Operations

Advanced

· SaaS, Fintech, E-commerce, DevOps

Incident Response with Structured Logs

Reduce MTTR with structured logging, correlation IDs, and runbook-driven incident management using LogTide.

Reduce MTTR by 50% Request correlation Runbook integration Post-mortem workflows

When production breaks at 3 AM, the difference between a 5-minute fix and a 3-hour outage comes down to one thing: can you find the relevant logs fast enough? This guide shows how to structure your logging for rapid incident response with LogTide.
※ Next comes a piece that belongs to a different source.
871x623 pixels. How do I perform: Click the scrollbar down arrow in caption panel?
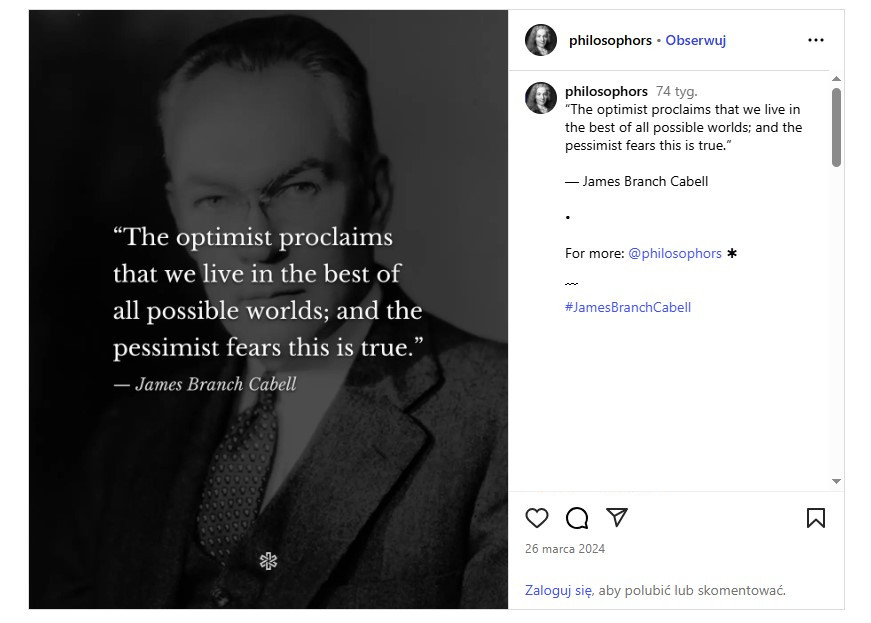[x=837, y=481]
The Incident Response Problem

What Goes Wrong During Incidents

Most teams waste time during incidents because:

// ❌ BAD: Unstructured log that's useless during incidents
console.log('Error processing request');

// ❌ BAD: No correlation between services
logger.error('Payment failed');
// Which user? Which order? Which service triggered this?

// ❌ BAD: Missing context
logger.error('Database timeout');
// Which query? How long did it wait? Is it the primary or replica?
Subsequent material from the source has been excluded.